The process of ‘thought monitoring’ is how many people would describe becoming lucid while dreaming. But before we touch upon the possible advantages afforded to lucid dreamers, let‘s first take a look at the ancient origins and modern science that together have made mindfulness an established method for stress reduction with overall health benefits.
Jon Kabat-Zinn is a molecular biologist who has been trained in ancient Buddhist principles. While he does not identify himself as a Buddhist, he eventually structured the course known as Mindfulness-Based Stress Reduction (MBSR). I become aware of his work while studying at the California Institute for Human Science where I read his 1994 book Wherever You Go, There You Are: Mindfulness Meditation in Everyday Life which was one of the psychology course textbooks.
Research by Kabat-Zinn includes the effect of MBSR on psoriasis, pain, anxiety, brain function, and immune function.
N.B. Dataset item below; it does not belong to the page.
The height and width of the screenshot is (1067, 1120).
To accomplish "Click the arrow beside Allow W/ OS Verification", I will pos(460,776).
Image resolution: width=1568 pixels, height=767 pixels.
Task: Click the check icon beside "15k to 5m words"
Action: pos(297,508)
Fast forward to 2012 and his principles of MBSR were the cornerstone of a University of California Los Angeles (UCLA) study that further establishes that training the mind to be aware of the present does indeed result in measurable improvement to both mental and physical health.
As reported in The Norman Cousins Center for Psychoneuroimmunology at UCLA online edition of the journal Brain, Behavior and Immunity newsletter ‘These MBSR participants self-reported a reduced sense of loneliness, while their blood tests showed a significant decrease in the expression of inflammation-related genes.’
Chronic inflammation is considered to be a primary factor in the pathology of many diseases and psychological disorders. While the study was intended to focus on treatments to improve the lives of the elderly, the practice of MBSR is not restricted to seniors.
This fits in nicely for lucid dreamers of all ages since becoming lucid while in a dream state requires the ability to become self aware while asleep. Just like those practicing meditation, the same ‘thought monitoring’ process is employed by successful lucid dreamers. The mental stimulation reported by those who have controlled their own dreams results in a positive experience that hopefully may have similar benefits to the university studies of MBSR.